Il verdetto
Disastro ambientale a Gela, un capitolo chiuso: dichiarato inammissibile in appello l'ultimo ricorso, assoluzioni confermate
No della Corte d'appello di Caltanissetta al ricorso dell’accusa contro vertici Eni
La Corte d’appello di Caltanissetta ha chiuso definitivamente il procedimento nato dall’ipotesi di un disastro ambientale legato alle attività industriali nel sito gelese negli anni in cui raffinava greggio, dichiarando inammissibile il ricorso presentato dall’accusa contro le assoluzioni emesse in primo grado.

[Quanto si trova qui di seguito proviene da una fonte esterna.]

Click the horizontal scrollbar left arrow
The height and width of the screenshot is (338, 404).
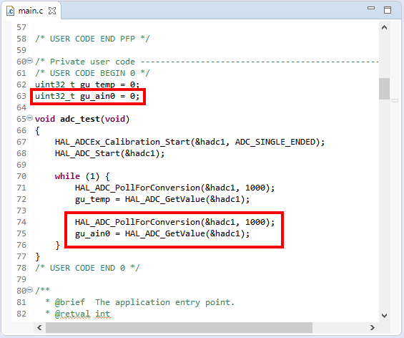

Il collegio penale di Gela aveva già escluso responsabilità penali per manager e tecnici delle società del gruppo energetico, ritenendo che le condotte contestate non integrassero reato o che gli imputati non avessero commesso i fatti. Secondo la ricostruzione accusatoria, negli anni si sarebbe verificata una contaminazione estesa di diverse matrici ambientali, attribuita al ciclo produttivo locale. Una tesi che la difesa ha sempre respinto, sostenendo l’assenza di un nesso diretto tra le attività aziendali e gli effetti ambientali contestati.
La Corte d’appello, dopo aver già rigettato il ricorso per alcune posizioni, ha esteso la stessa valutazione anche agli altri imputati, confermando così l’impianto assolutorio del primo grado. Era stata esclusa anche la responsabilità amministrativa della società che gestisce la raffineria. Nel procedimento si erano costituite parti civili il Comune di Gela, l’Avvocatura dello Stato per il Ministero dell’Ambiente, associazioni ambientaliste e numerosi cittadini e proprietari terrieri che hanno denunciato danni alla salute e alle attività svolte nelle aree vicine agli impianti.